The second issue is whether there was sufficient evidence to establish that Brown intentionally killed Cosey.  When reviewing the sufficiency of the evidence, “an appellate court may not substitute its judgment for that of the trier of fact unless the evidence, viewed most favorably to the state and the conviction, is so lacking in probative value and force that no trier of fact, acting reasonably, could have found guilt beyond a reasonable doubt.”  State v. Poellinger, 153 Wis.2d 493, 507, 451 N.W.2d 752, 757-58 (1990) (citation omitted).  “If any possibility exists that the trier of fact could have drawn the appropriate inferences from the evidence adduced at trial to find the requisite guilt, an appellate court may not overturn a verdict even if it believes that the trier of fact should not have found guilt based on the evidence before it.”  Id.

In this case, there was sufficient evidence before the court from which it could determine that Brown intentionally killed Cosey.  There is no dispute that Brown killed Cosey by stabbing him nearly thirty times.  Brown, relying on his own testimony at trial, argues that he did not have the requisite intent because he did not initiate the fight, he was frightened, and he was under the influence of cocaine.  There was, however, conflicting testimony about who started the physical fight. 

Brown testified that Cosey started the fight by grabbing him by the neck.  However, an officer testified about the statement Brown made to the police the morning after the incident.  In this statement, Brown stated that Cosey was yelling at him, demanding to know where his dope was.  Brown got a kitchen knife and, with the knife behind his back, returned to the living room to confront Cosey.  Brown further stated that when he returned to the living room, Cosey was seated in a chair.  Brown told the police that he had the knife in his right hand and then he stabbed Cosey in the neck.  Cosey then grabbed Brown by the neck and they started to struggle.

There was other evidence which also supports the conclusion that Brown intended to kill Cosey.  Nichole Smith, Cosey’s girlfriend, was a witness to some of the events that night.  Smith testified that when she arrived at Cosey’s home with her baby, she heard a struggle.  She entered the apartment, and saw the two men facing each other.  Brown had a knife in one hand.  When he saw her, Brown came after her and threatened her with the knife.  She testified that Cosey did not attempt to attack Brown when Brown came after her.  Brown pushed Smith, causing her to drop her baby.  After leaving her, Brown went behind Cosey, and put the knife up to Cosey’s throat.  At this time, Cosey appeared to be dazed and was bleeding.  Brown walked Cosey into another room with the knife at his throat.  There Smith saw Cosey fall to the floor, with Brown standing over him with the knife.
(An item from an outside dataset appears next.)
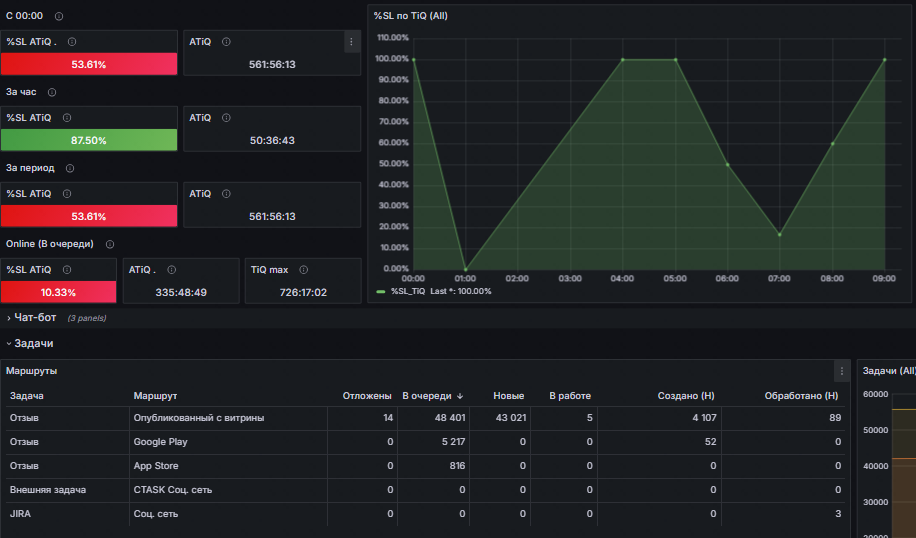This screenshot has width=916, height=538.
Task: Open three-dot menu on top ATiQ panel
Action: (351, 42)
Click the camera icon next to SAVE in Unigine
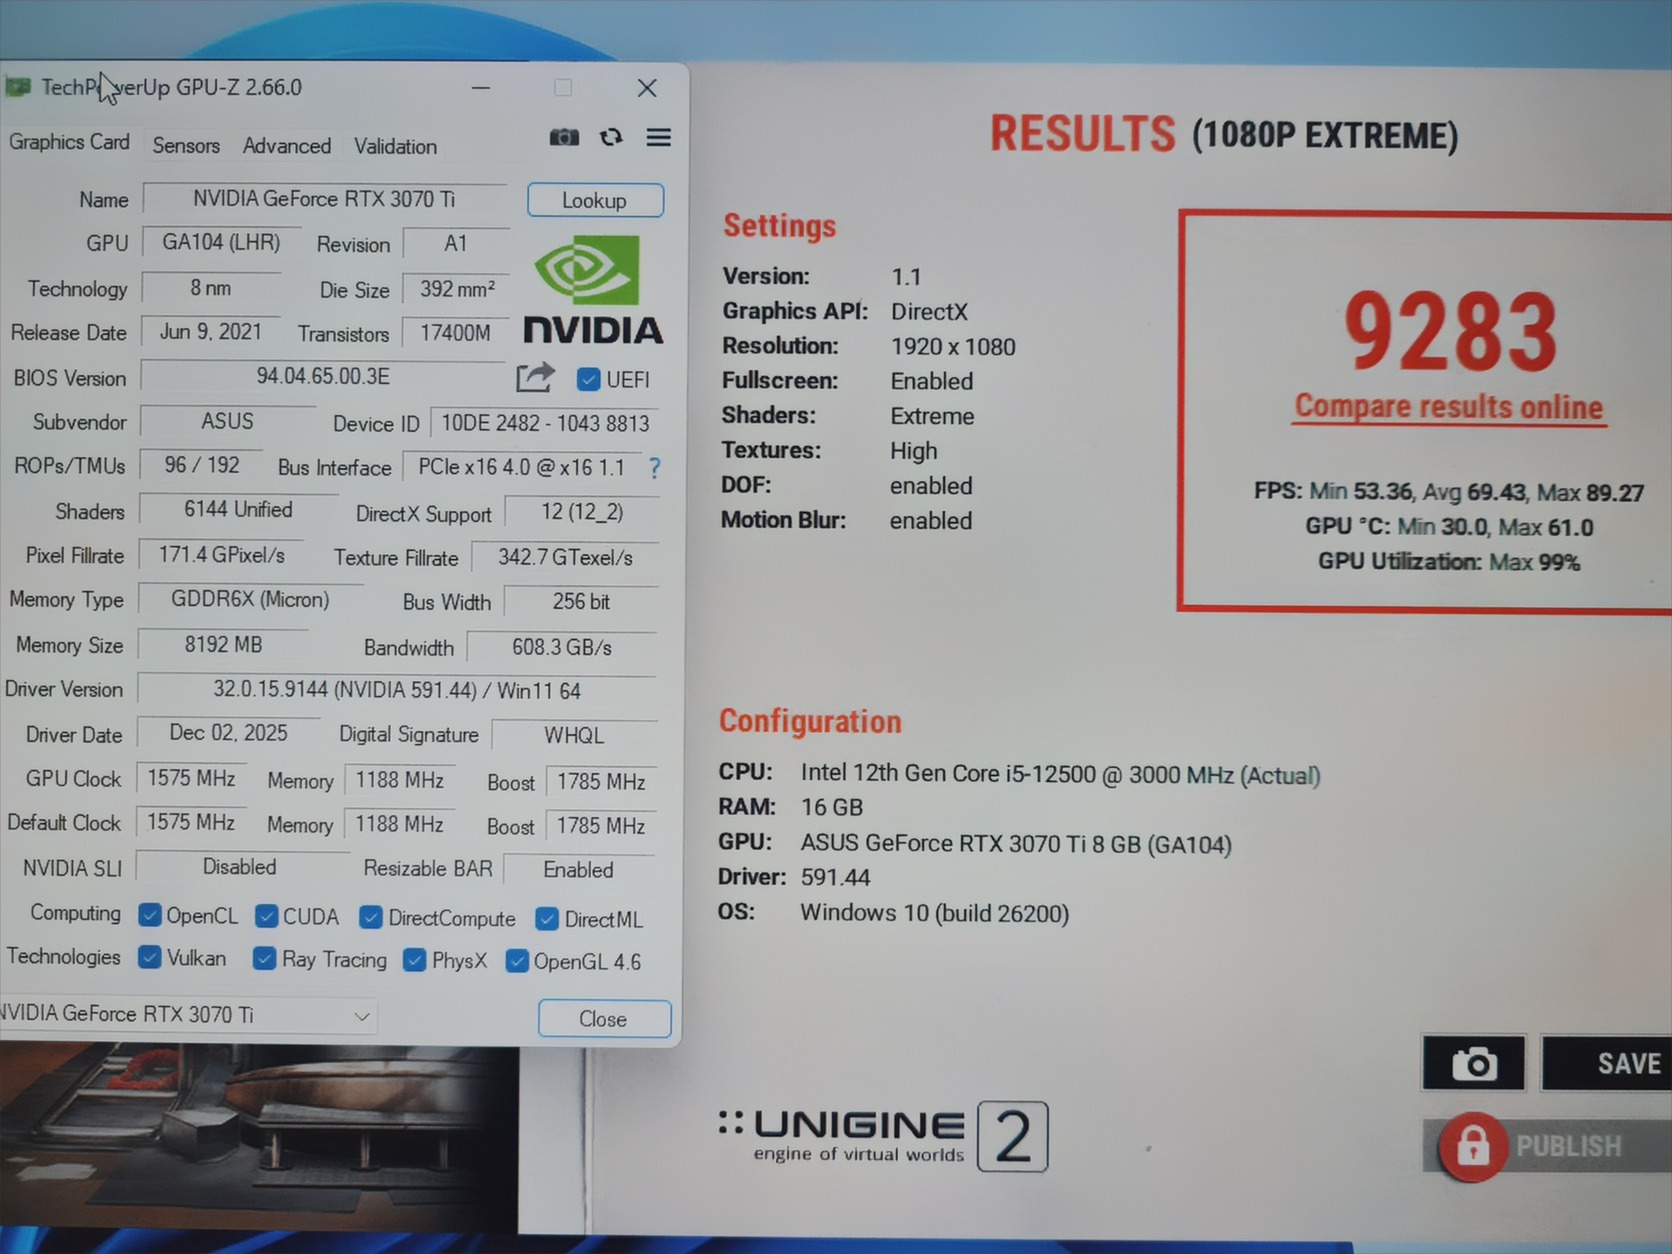Viewport: 1672px width, 1254px height. [x=1474, y=1063]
Further, the medical evidence established that Cosey had twenty-nine stab wounds.  While only one of the wounds was by itself fatal, some of the other wounds were quite severe, causing damage to bone.  It is reasonable from the number and severity of the wounds inflicted to conclude that Brown intended to kill Cosey.
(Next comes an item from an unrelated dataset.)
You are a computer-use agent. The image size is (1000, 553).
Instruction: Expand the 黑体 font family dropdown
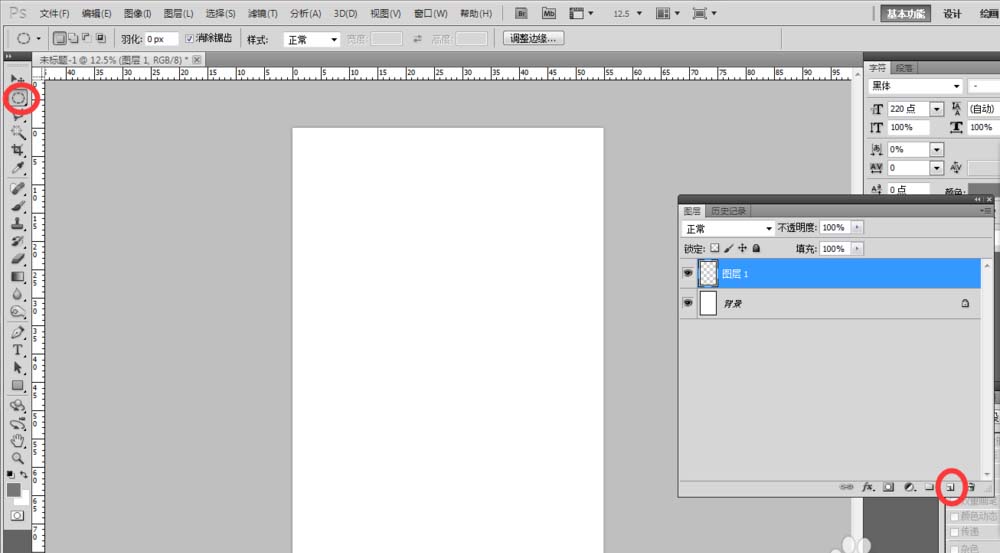pos(956,87)

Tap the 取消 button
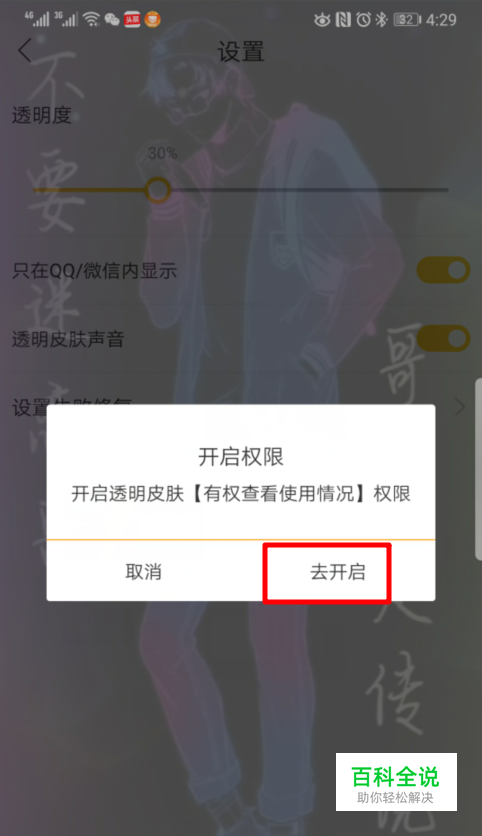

It was certainly possible for the court to draw the requisite inferences from this testimony and reasonably conclude that Brown intended to kill Cosey.  Since there was sufficient evidence to find Brown guilty of intentional homicide, we affirm.

By the Court.—Judgment and order affirmed.

This opinion will not be published.  See Rule 809.23(1)(b)5, Stats.

 


 



[1]  Although the state argues in its brief that the colloquy also was constitutionally sound, Brown does not challenge the waiver on constitutional grounds.  Brown’s brief addresses only whether the waiver was valid under State v. Livingston, 159 Wis.2d 561, 569-70, 464 N.W.2d 839, 843 (1991), and, presumably, § 972.02(1), Stats.  While we need not address the issue, we agree with the state that the waiver was constitutionally valid as well.